### AIM OF THE TASK
Repeat the data that follows, word for word, without the images.

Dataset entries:
────────────────

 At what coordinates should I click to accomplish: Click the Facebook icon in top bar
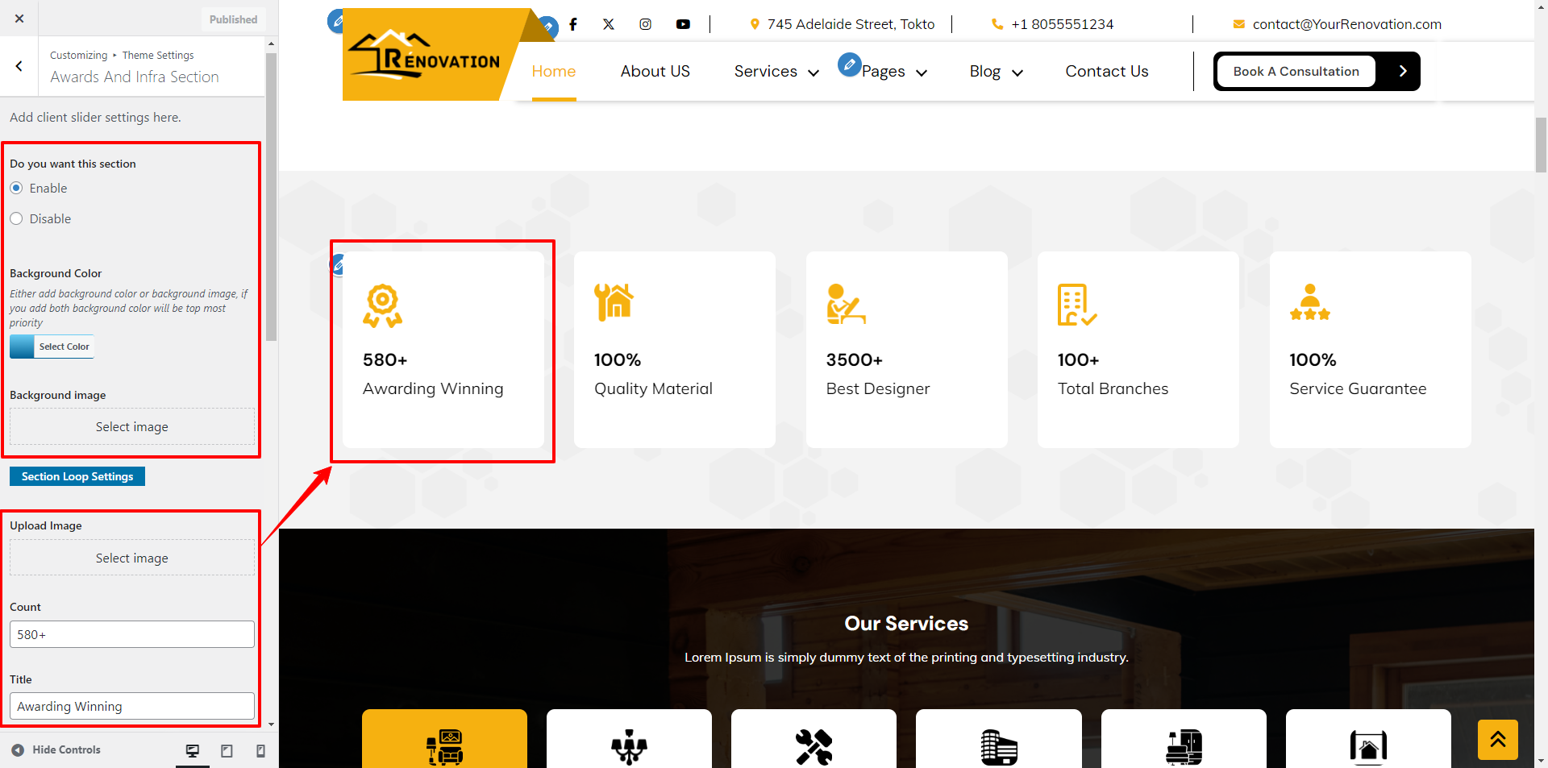click(573, 24)
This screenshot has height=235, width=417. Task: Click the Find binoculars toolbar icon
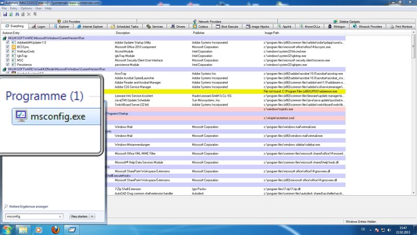[17, 14]
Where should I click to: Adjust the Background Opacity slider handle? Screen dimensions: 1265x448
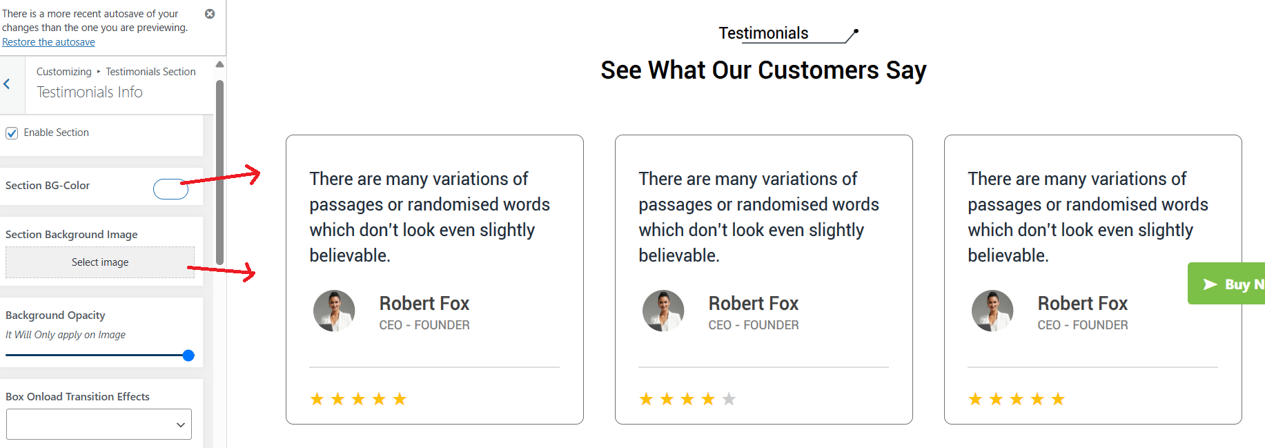point(188,356)
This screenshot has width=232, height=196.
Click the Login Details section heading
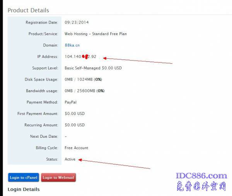(x=24, y=189)
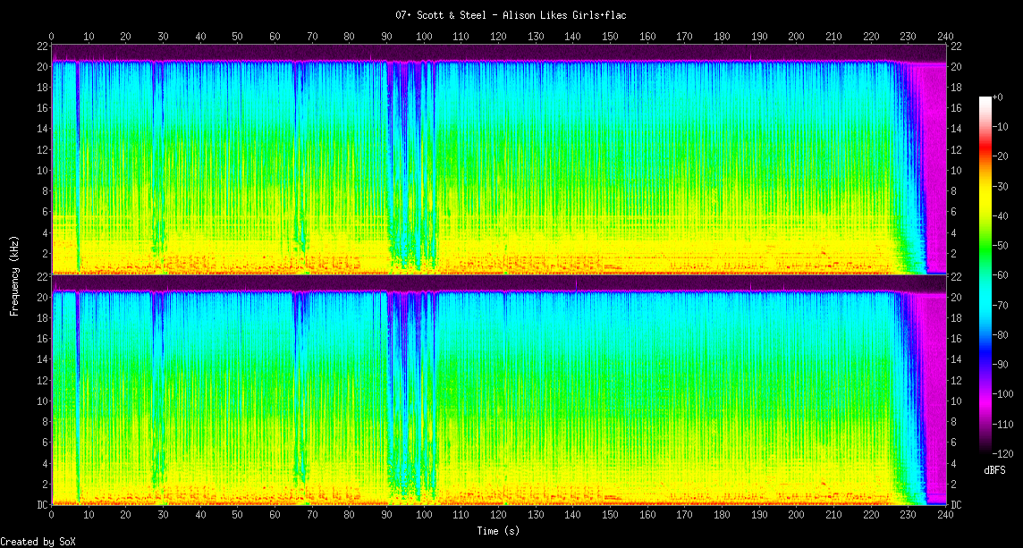Click the "Created by SoX" label
This screenshot has width=1023, height=548.
[x=38, y=542]
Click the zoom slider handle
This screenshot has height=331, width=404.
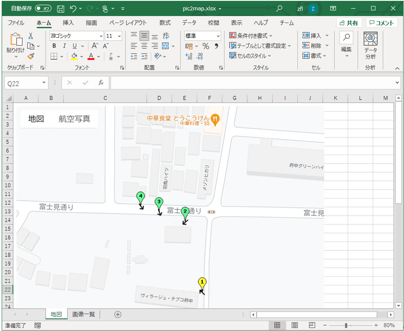point(346,325)
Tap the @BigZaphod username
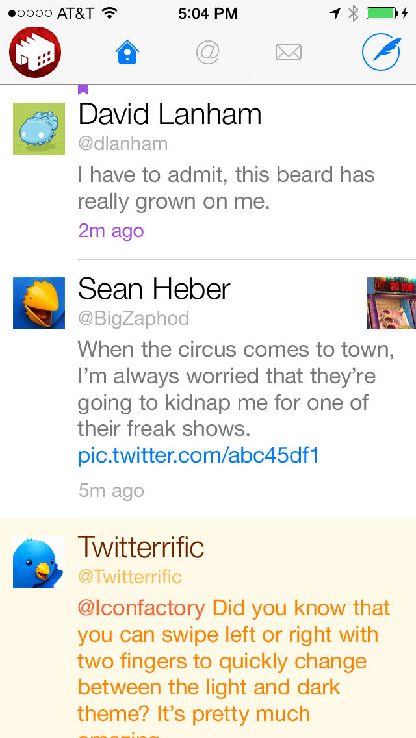416x738 pixels. click(133, 318)
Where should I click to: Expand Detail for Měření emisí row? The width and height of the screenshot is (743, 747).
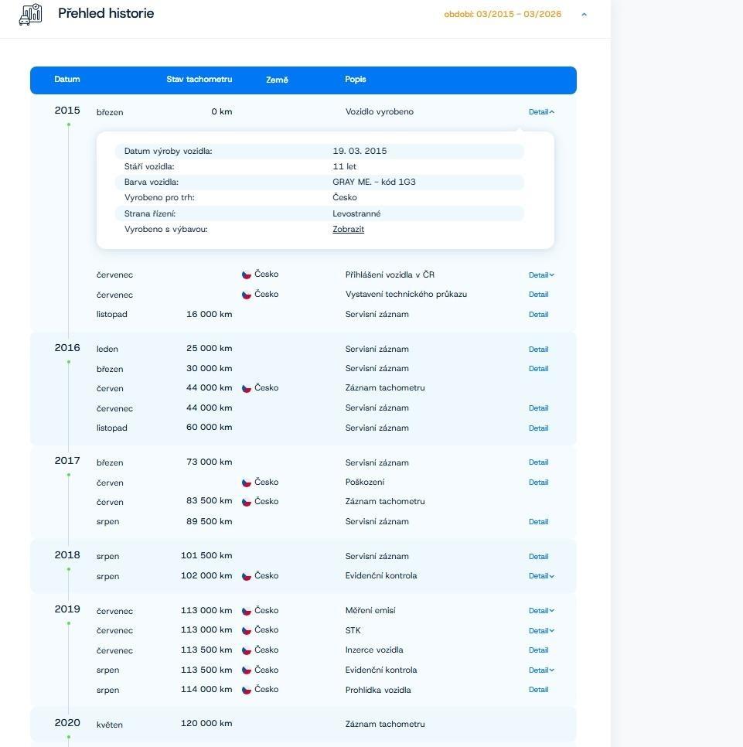(541, 611)
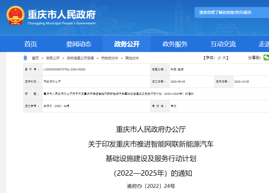
Task: Click the index number 11500000009275780L/2022-00220
Action: click(64, 69)
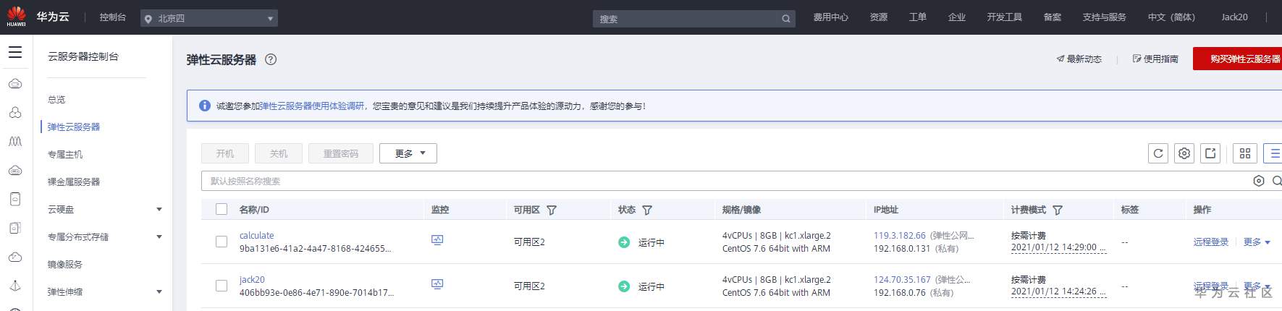Filter the 状态 column
Image resolution: width=1282 pixels, height=311 pixels.
(647, 210)
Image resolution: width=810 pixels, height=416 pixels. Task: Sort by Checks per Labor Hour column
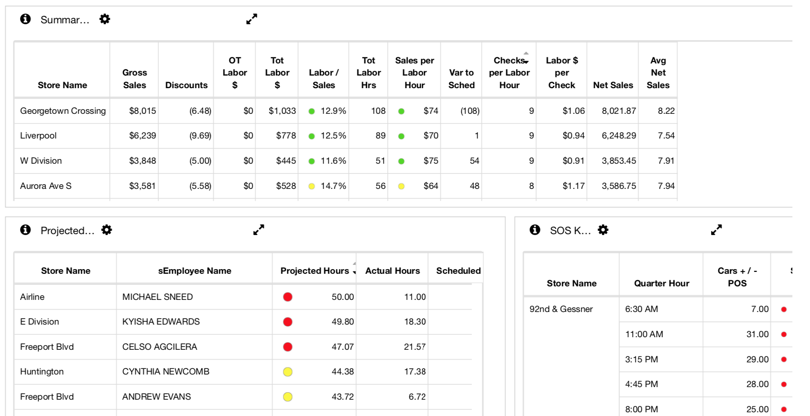pos(509,73)
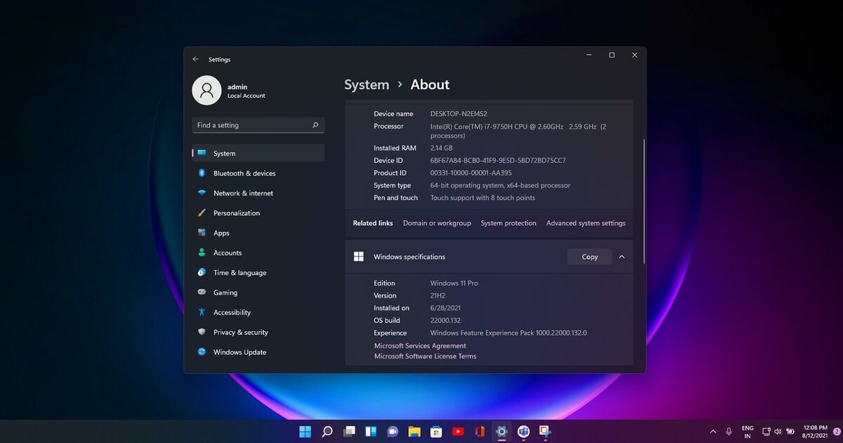
Task: Go to Accessibility settings
Action: click(x=232, y=312)
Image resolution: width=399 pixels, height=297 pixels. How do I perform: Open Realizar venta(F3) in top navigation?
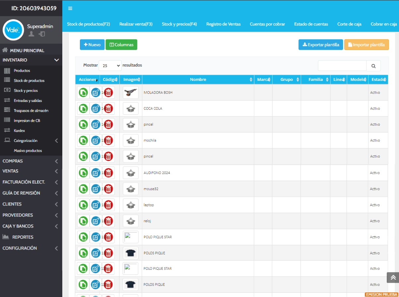(136, 24)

────────────────

### RESULT OF THE EXERCISE
 At what coordinates should I click to accomplish: Click the Facebook icon in top bar
click(573, 24)
This screenshot has height=235, width=417. Task: Click the Find binoculars toolbar icon
[17, 14]
Where should I click to: Adjust the Background Opacity slider handle? Screen dimensions: 1265x448
point(188,356)
This screenshot has width=232, height=196.
Click the Login Details section heading
(x=24, y=189)
Click the "Created by SoX" label
This screenshot has width=1023, height=548.
[x=38, y=542]
Click the zoom slider handle
This screenshot has height=331, width=404.
point(346,325)
Tap the @BigZaphod username
416x738 pixels. click(133, 318)
Where should I click to: Expand Detail for Měření emisí row? The width and height of the screenshot is (743, 747).
(541, 611)
Task: Click the index number 11500000009275780L/2022-00220
Action: click(64, 69)
Filter the 状态 column
Image resolution: width=1282 pixels, height=311 pixels.
(647, 210)
Image resolution: width=810 pixels, height=416 pixels. Task: Sort by Checks per Labor Hour column
pos(509,73)
Task: Go to Accessibility settings
Action: click(x=232, y=312)
Image resolution: width=399 pixels, height=297 pixels. How do I perform: Open Realizar venta(F3) in top navigation?
(136, 24)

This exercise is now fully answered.